I felt the cabin pressure change in an instant. The wheels dropped out. With a slight bump, we landed.
“Ladies and gentlemen, on behalf of the cabin crew and myself, I’d like to welcome you to Great Britain. The local time here is 9:30 pm. The temperature is 14 degrees. We hope you enjoy your time here.”
The tears sort of fell out of me. I didn’t mean to cry so soon. But I couldn’t help it.
I was finally home. Standing on Great British soil. It felt like a dream.
For two years, my homeland has never felt so far away. It was never, ever supposed to be this difficult to make trips home.
But nevermind. I was privileged enough to have the luxury of travelling during a pandemic (god science bless the vaccine). I could finally see people and spend time with those I love the most.
We made it back to Herefordshire at about 1:30 am and gulped down a lovely cuppa. After quick catch-ups and lots of moaning about how slow British roads are (cheers to 50mph roadworks on EVERY MOTORWAY), we headed for bed, eager to start our Great British Home Tour 2021.
That first morning was blissful. Despite not going to sleep until well after 2:00 am, I still rose with the birds to watch the sunrise. Because there’s nothing like a Herefordian sunrise in September. The light is literally golden.
Over our first weekend, we spent time with our grandparents, who I realise now are not the immortal beings I once thought they were. We hugged and drank tea. I tried oatcakes for the first time. It was the perfect image of what I thought ‘coming home’ would be.
But as we moved through week one, I noticed that more things bothered me about England than before. Was it always this messy? Were people always really this rude and unfriendly? Were they always this entitled? Have the roads always been this busy and slow?
Two years is a long time to be away. But it’s also not that long. I know the pandemic has affected all of our worlds but had life in England really changed this much in two years? Maybe I was just experiencing some reverse culture shock. Or maybe I’ve changed and England no longer fits me like it used to.
I found quiet moments where I could. To reflect. I was confused and fighting with my own internal feelings. Before coming back to England, I was still certain that we’d move home, eventually. It might not be immediate, but eventually.

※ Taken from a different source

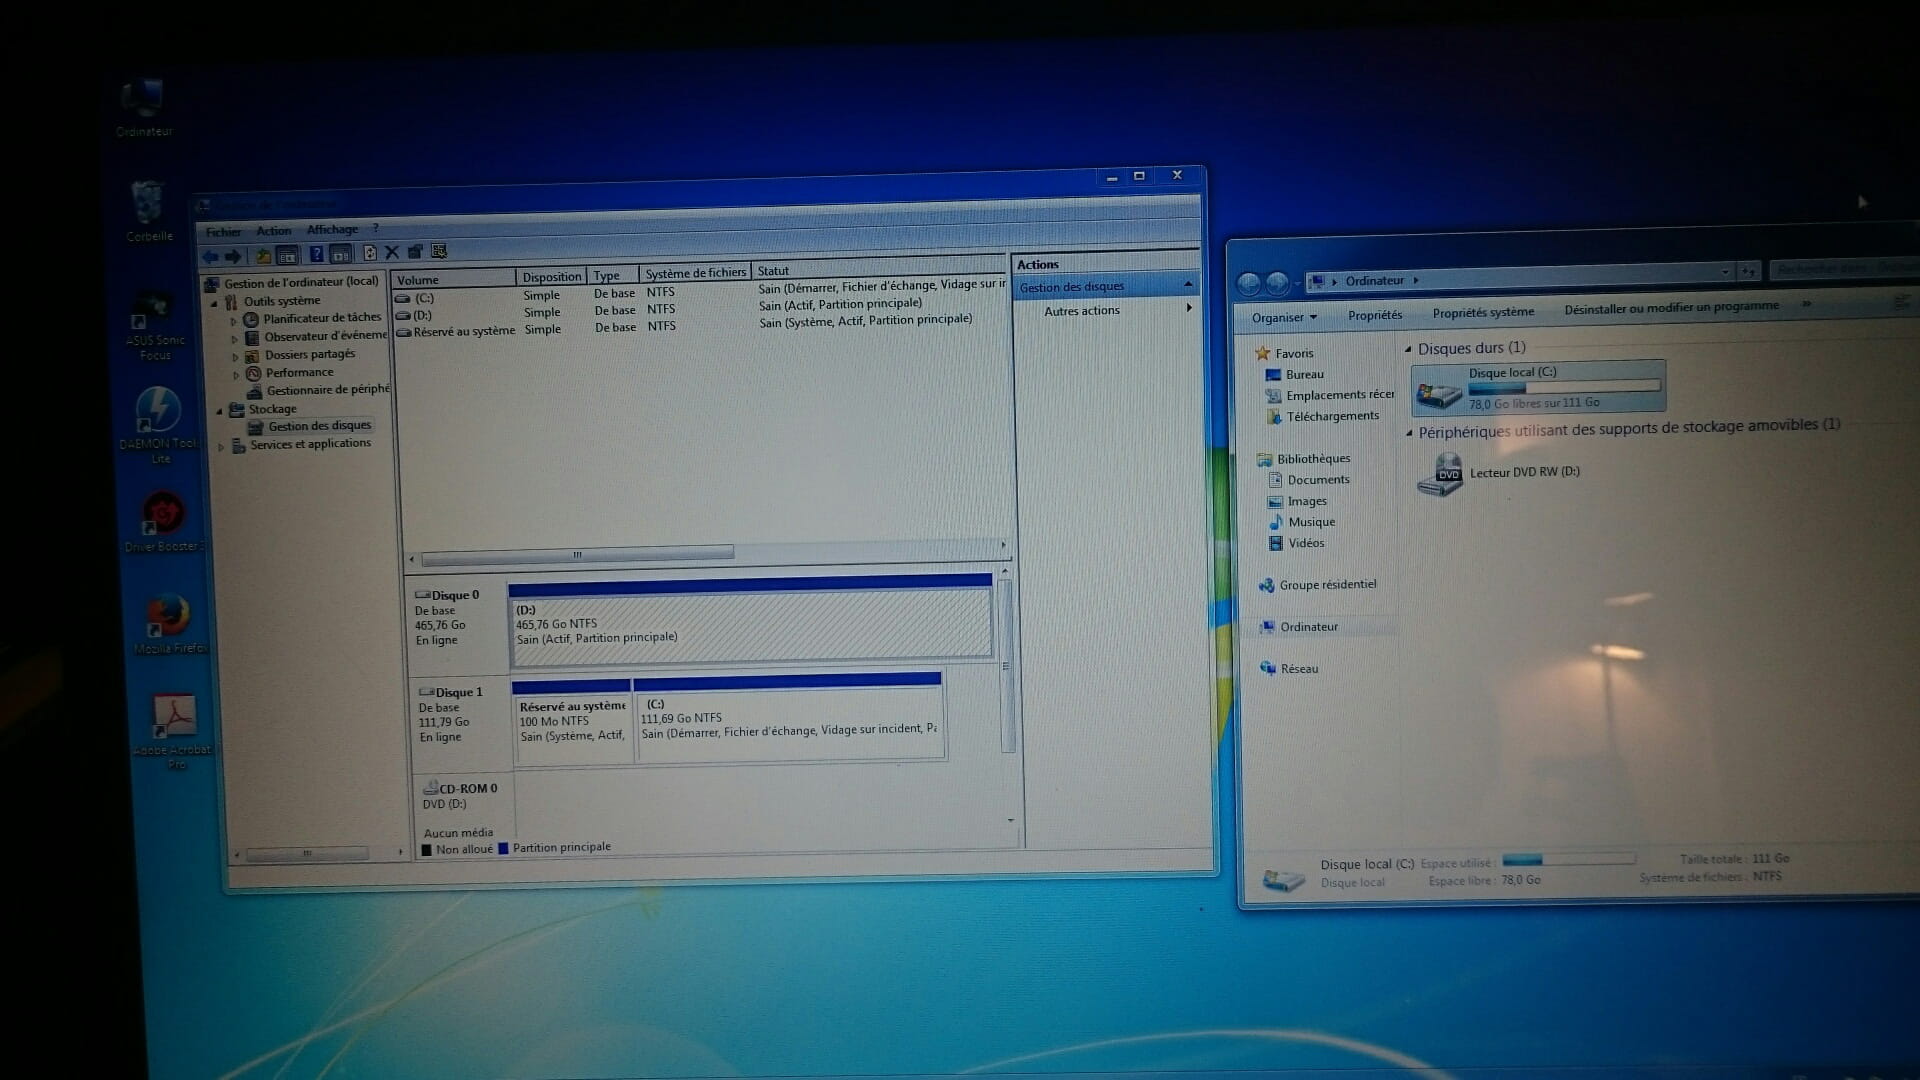Open the Corbeille recycle bin icon

tap(148, 205)
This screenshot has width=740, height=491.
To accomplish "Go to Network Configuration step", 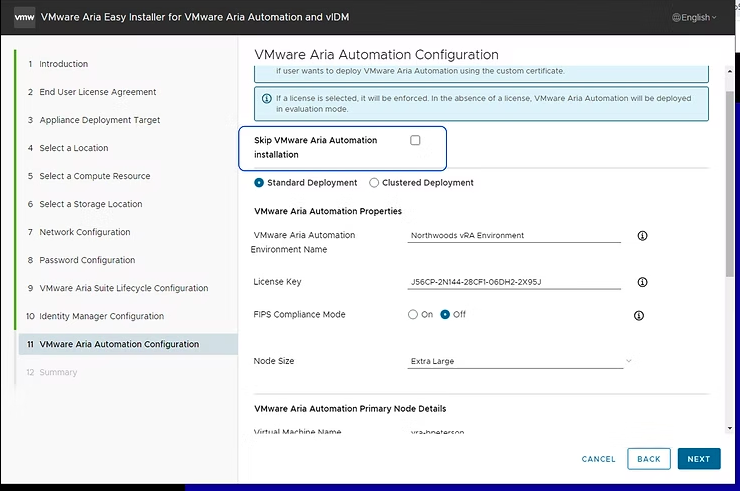I will coord(84,232).
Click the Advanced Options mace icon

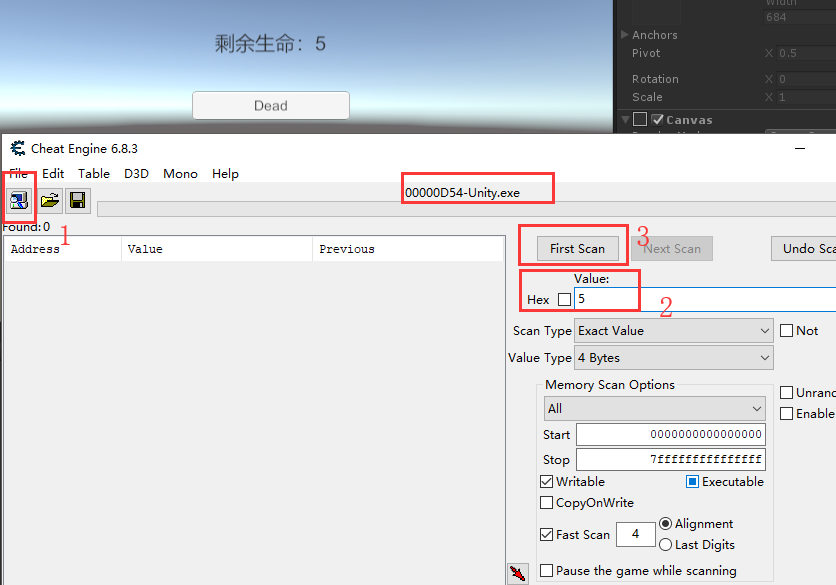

Of course, spending time with my friends and family, the people I love and adore the most, was incredible. My cup was well and truly filled, after having been sitting empty for so long. So much life to catch up on. There were career and lifestyle changes, engagements, marriages, babies already born, babies soon to be born, houses bought, sold, and decorated.
To see my friends successful truly makes me happier than any of my successes. I spent a long time feeling lonely and invisible in this world, so the community of incredible people I’ve made connections with over the past ten years means more to me than many of them will ever know.
Perhaps that is why I was so conflicted with my feelings. I guess part of me feels tied to this place, even though it no longer fulfils my needs. Everything felt comfortable. Warm. Familiar. I thought it was just me. But then I realised Zac felt exactly the same way.
I tried so hard to not feel negative about my home country. The place I love so much. The place I so desperately wanted to get back to after two years away.
But I just couldn’t shake the feeling that something didn’t feel entirely right anymore. It didn’t fit like it used to. I know we’ve all put on a few pandemic pounds, but had I really outgrown my home this much?
That strange feeling became crystal clear when we landed back in Germany and I was greeted with “Sprechen Sie Deutsch?” by the German immigration officer.
Without thinking, I confidently answered, “Ja natürlich”. I’ve never answered that question with confidence before. “Ja, ein bisschen” is usually my go-to answer.
It became clear when we got in our car and drove on the smooth, pot-hole free roads. And when I was able to confidently leave the car without shoes on and walk on the smooth, litter-free pavement from our car park to our apartment.
And then, it hit me square in the face when we opened our apartment door and stepped inside. The weight of the world lifted off my shoulders. I took a deep breath.
I was home. I am home. Germany is home.
It’s taken two years, but I can finally say I feel comfortable here. Life here is slow. Balanced. A little annoying at times (please open a supermarket later than 8pm I beg you 😭). But good. Yeah, good.
Of course, England is still my homeland. But it feels a bit like an angsty, problematic teenager at the moment.
The truth is that England, and the United Kingdom, is fractured. It’s hurt, grieving, confused and going through a huge identity crisis. And I’ve been there, so I can empathise. I hope it gets better. I hope it gets the help it needs. But until it does, I’m not sure it’s the place for me.
Will Germany always be my home? I don’t know. Maybe not. But it’s home now. And I can sleep a little easier at night.